Se il passaggio dalla casa alla caserma non avviene perché si sceglie di voler passare per altri sentieri, si infrange un mito, si attaccano inattaccabili convinzioni. L’obiettore non si spaventa, oppure un po’  è normale  e va avanti. Passerà da coscienziose commissioni, oppure, se è un po’ più vecchio, sarà passato in linde aule di tribunale giudicato da giudici che la coscienza così linda non l’hanno mai avuta (ma questa è un’altra storia, di un odierno medioevo tutto elvetico).

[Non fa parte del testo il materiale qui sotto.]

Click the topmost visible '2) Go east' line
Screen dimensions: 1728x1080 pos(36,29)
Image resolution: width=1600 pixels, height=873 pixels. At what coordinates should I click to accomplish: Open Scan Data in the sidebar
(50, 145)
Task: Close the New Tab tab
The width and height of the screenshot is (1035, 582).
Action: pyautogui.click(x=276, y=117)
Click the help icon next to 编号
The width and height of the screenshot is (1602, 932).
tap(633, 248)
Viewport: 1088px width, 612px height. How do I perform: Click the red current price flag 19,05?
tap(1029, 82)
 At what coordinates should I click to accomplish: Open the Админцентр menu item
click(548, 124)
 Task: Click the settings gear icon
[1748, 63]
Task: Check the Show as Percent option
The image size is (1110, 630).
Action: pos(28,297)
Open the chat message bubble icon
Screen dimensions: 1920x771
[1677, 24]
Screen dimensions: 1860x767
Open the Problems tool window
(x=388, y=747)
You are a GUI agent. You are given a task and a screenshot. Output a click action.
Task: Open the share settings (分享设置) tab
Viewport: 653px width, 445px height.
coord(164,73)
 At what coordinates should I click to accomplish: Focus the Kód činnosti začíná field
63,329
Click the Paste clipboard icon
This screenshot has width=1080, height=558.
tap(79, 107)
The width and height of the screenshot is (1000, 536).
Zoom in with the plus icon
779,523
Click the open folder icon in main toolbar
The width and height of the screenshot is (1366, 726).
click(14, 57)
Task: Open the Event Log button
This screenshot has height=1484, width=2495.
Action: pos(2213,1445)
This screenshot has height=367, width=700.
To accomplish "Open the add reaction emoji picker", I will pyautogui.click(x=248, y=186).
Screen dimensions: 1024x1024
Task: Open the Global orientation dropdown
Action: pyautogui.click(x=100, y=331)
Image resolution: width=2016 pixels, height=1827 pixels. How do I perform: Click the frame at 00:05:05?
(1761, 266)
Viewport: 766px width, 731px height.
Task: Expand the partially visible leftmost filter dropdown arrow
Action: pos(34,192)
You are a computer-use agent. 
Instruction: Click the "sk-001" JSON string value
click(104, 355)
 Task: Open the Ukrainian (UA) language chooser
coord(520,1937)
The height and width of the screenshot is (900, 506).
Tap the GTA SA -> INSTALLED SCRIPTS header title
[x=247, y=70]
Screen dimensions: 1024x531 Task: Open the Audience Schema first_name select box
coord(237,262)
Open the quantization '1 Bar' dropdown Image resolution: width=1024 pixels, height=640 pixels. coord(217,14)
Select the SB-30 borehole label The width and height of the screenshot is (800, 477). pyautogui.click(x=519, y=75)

L’obiettore dice di no alla caserma, non ci crede, non crede che così si diventi davvero uomini. L’obiettore dice di no: così (forse) è ammesso al servizio civile.

E il bosco? Già, il bosco... Il bosco c’è ancora, anche oggi. E c’è ancora e sempre bisogno di momenti iniziatici, di passaggi ben segnati: è così che si cresce. C’è, è vero, un momento in cui il ragazzo diventa uomo. Deve esserci. Quel bosco minaccioso e pericoloso che accoglieva Mauk e i suoi compagni, quel bosco oggi c’è ancora. Non è la caserma, però. La caserma è ordinata, ci sono uomini e uomini e ordini e ordine. Il bosco non è mai stato ordinato: il bosco non accettava regole imposte, il bosco era tutto e di tutti. Nel bosco c’erano belve e insetti, ladri, storpi e assassini che vi si rifugiavano, c’erano uomini e donne, giusti o ingiusti. Nel bosco c’erano i diversi, gli altri, quelli che fuori non ci potevano stare, che non si voleva vedere. Oggi il bosco è ancora così, anzi, in mezzo a concrete e sempre più drammatiche deforestazioni, abbiamo una giungla metaforica di esseri umani che la società non vuole considerare. Ma il bosco oggi è nella società. Le caserme, quelle, le fanno sulle montagne (nelle città, se le fanno, le avvolgono per bene in segreganti fili spinati e alte mura): e lì, mettendo in ordine le setole dello spazzolino da denti, i capi militari riflettono sul mondo. Pensano, seri e convinti di se stessi, che non se ne può proprio più di questi manifestanti anti globalizzazione, di questi preti di sinistra, dei drogati, degli stranieri, di africani portoghesi albanesi e iugoslavi, dì handicappati ma quelli vabbeh ci sono che vuoi farci però che stiano chiusi nei loro istituti. Pensano e pensano e pensano e quando vedono un obiettore che, invece di andare sulle montagne va nel bosco, sorridono beffardi e con superficialità. Ma poi si danno un gran da fare dietro le quinte del parlamento, per far revisionare in modo sempre più punitivo e restrittivo le regole sull’accesso e lo svolgimento del servizio civile.

Sono convinto che la nostra tribù, ops!, la nostra società, ha sempre più bisogno di coraggiosi Mauk che partano nel bosco. Ancora. E se fa paura, beh, è normale.